BORSE STUDIO, UNA NOTA DOLENTE - Il numero dei laureati nel nostro Paese è destinato a calare ancora anche perchè, negli ultimi 3 anni, il fondo nazionale per finanziare le borse di studio è stato ridotto. Nel 2009 i fondi nazionali coprivano l'84% degli studenti aventi diritto, nel 2011 il 75%.
CURA DIMAGRANTE PER OFFERTA FORMATIVA - In sei anni sono stati eliminati 1.195 corsi di laurea. Quest'anno sono scomparsi 84 corsi triennali e 28 corsi specialistici/magistrali. Se questa riduzione è stata inizialmente dovuta ad azioni di razionalizzazione, ora dipende invece in larghissima misura - si fa notare - alla pesante riduzione del personale docente.
DOTTORATI AL LUMICINO - Rispetto alla media Ue, in Italia abbiamo 6.000 dottorandi in meno che si iscrivono ai corsi di dottorato. L'attuazione della riforma del dottorato di ricerca prevista dalla riforma Gelmini è ancora al palo e il 50% dei laureati segue i corsi di dottorato senza borsa di studio.

EMORRAGIA DI PROFESSORI - In soli sei anni (2006-2012) il numero dei docenti si è ridotto del 22%. Nei prossimi 3 anni si prevede un ulteriore calo.

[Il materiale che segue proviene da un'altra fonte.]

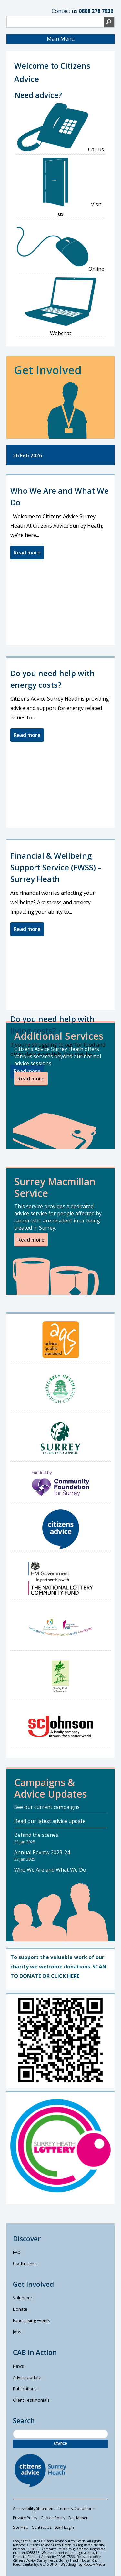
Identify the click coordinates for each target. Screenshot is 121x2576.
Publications (25, 2389)
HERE (73, 1975)
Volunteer (22, 2298)
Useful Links (25, 2263)
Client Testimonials (31, 2400)
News (18, 2366)
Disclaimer (78, 2518)
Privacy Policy (25, 2518)
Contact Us (42, 2527)
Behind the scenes (36, 1834)
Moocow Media (94, 2564)
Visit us (61, 187)
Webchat (60, 307)
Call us (60, 128)
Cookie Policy (53, 2518)
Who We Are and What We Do (50, 1869)
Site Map (20, 2527)
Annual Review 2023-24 (42, 1852)
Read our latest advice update (50, 1821)
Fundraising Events (31, 2320)
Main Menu (61, 38)
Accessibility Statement (34, 2508)
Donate (20, 2309)
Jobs (17, 2332)
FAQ (17, 2252)
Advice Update (27, 2377)
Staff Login (64, 2527)
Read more (27, 552)
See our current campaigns (47, 1807)
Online (60, 247)
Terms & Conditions (76, 2508)
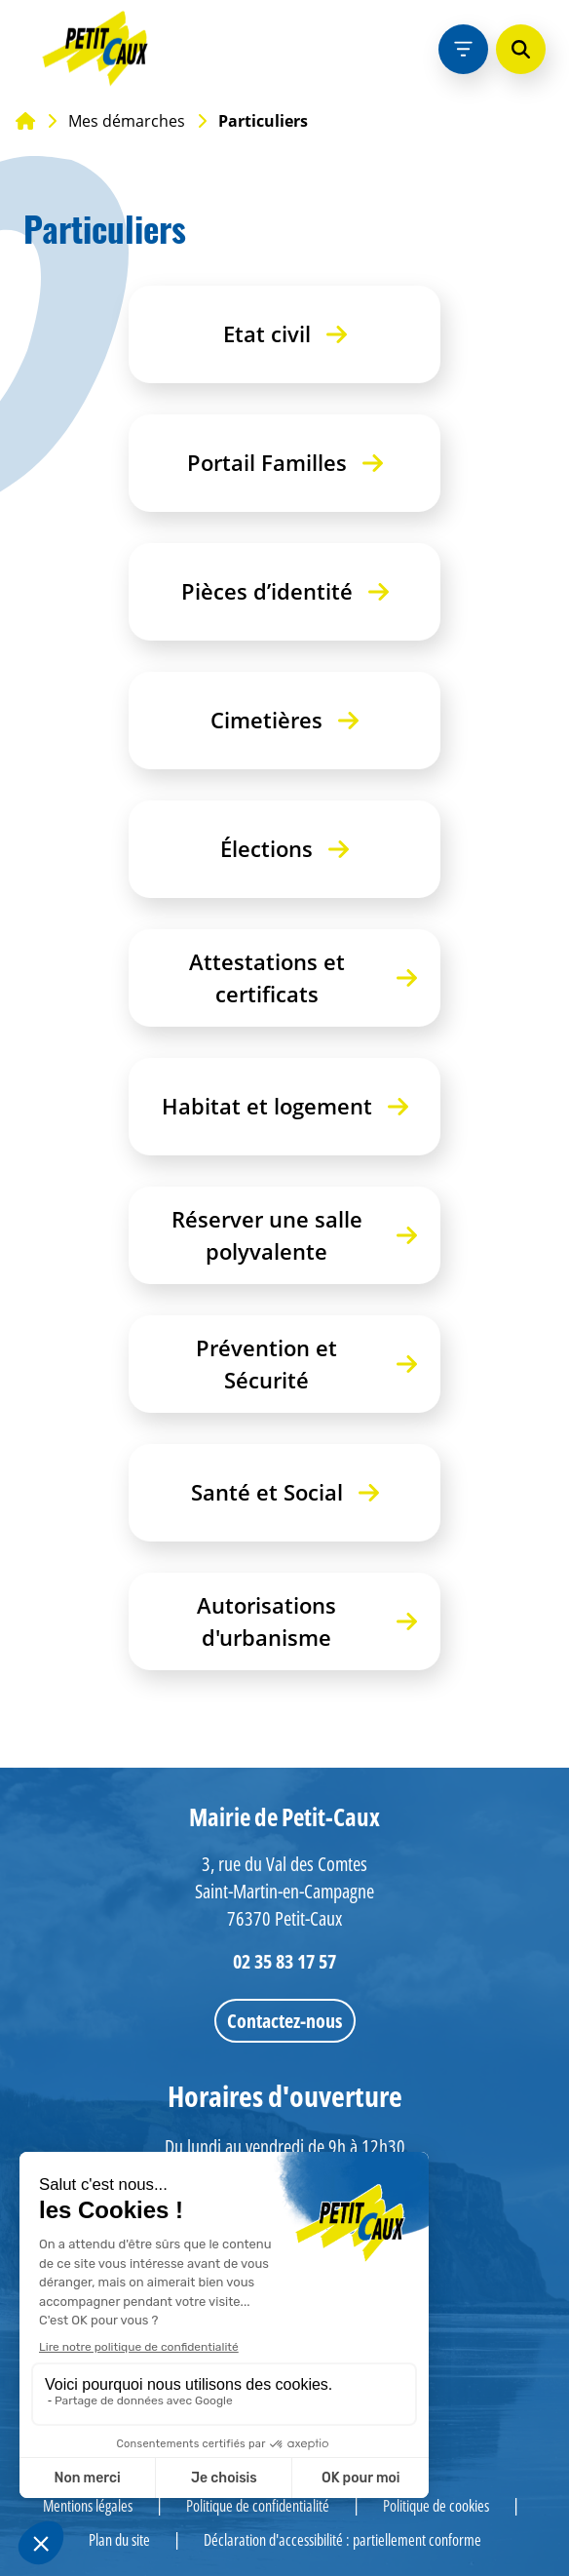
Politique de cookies (436, 2506)
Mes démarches (126, 121)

Contro una media Ocse di 15,5 studenti per docente, in Italia la media è di 18,7. Pur considerando il calo di immatricolazioni, il rapporto docenti/studenti è destinato a divaricarsi ancora per una continua emorragia di professori che non vengono più assunti. Il calo è anche dovuto alla forte limitazione imposta ai contratti di insegnamento che ciascun ateneo può stipulare.
SPESE SUPERANO I FONDI - Dal 2001 al 2009 il Fondo di finanziamento ordinario (Ffo), calcolato in termini reali aggiustati sull'inflazione, è rimasto quasi stabile, per poi scendere del 5% ogni anno, con un calo complessivo che per il 2013 si annuncia prossimo al 20%. Su queste basi e in assenza di un qualsiasi piano pluriennale di finanziamento moltissime università, a rischio di dissesto - osserva il Cun- non possono programmare nè didattica nè ricerca.
A RISCHIO ANCHE I LABORATORI - A forte rischio obsolescenza poi le attrezzature dei laboratori per la decurtazione dei fondi: anche i finanziamenti Prin, cioè i fondi destinati alla ricerca libera di base per le università e il Cnr, subiscono tagli costanti: si è passati da una media di 50 milioni all'anno ai 13 milioni per il 2012. Infatti dai 100 milioni assegnati nel 2008-2009 a progetti biennali si è passati a 170 milioni per il biennio 2010-2011 ma per progetti triennali, per giungere a meno di 40 milioni nel 2012, sempre per progetti triennali.